┌─ Text section

Lol wow, I'm 5'3" and around 120ish as well. I am not trained in self-defense though. However I'm pretty "tactful" as @Sonny always puts it, and I'm good at getting out of things I guess. I cannot tell you how many times I have run into creepy old men trying to hit on me when I am just minding my business and stuff. Sigh xD


----------



## Sina (Oct 27, 2010)

FacelessBeauty said:


> Lol wow, I'm 5'3" and around 120ish as well. I am not trained in self-defense though. However I'm pretty "tactful" as @_Sonny_ always puts it, and I'm good at getting out of things I guess. I cannot tell you how many times I have run into creepy old men trying to hit on me when I am just minding my business and stuff. Sigh xD


I am very good at charming/bullshitting/sneaking my way out of situations. 

I started martial arts training when I was 5. It's a bit of a tradition in my family lol. And self-defense training ( which is *very* different from martial arts per se, though Krav Maga, Brazilian Jiu Jitsu, *****, Muay Thai etc. are some of the better supplements to this kind of training) came later on and was tons of fun. I already had a martial arts background, so I found it both intriguing, theoretically and in practice, and very enjoyable. Needless to say, it has its uses, especially with violence against women on the rise, and could come in incredibly handy.

└─
┌─ Source excerpt

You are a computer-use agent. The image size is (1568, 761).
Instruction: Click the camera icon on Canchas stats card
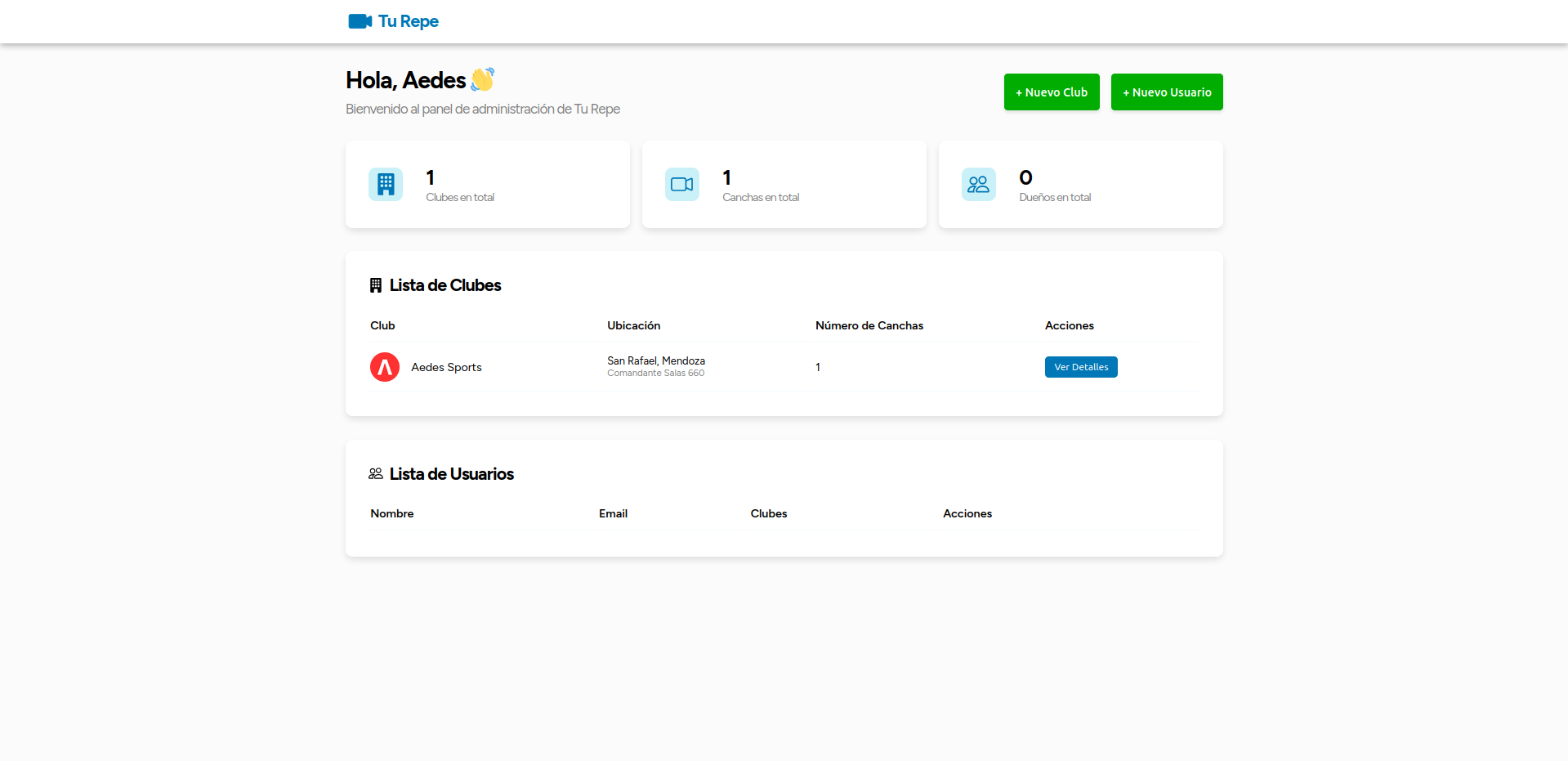coord(681,184)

└─

→ **Stated task**
In the self-defense thread, at what age did Sina start martial arts training? The listing isn't needed for this.

→ **Response**
At age 5.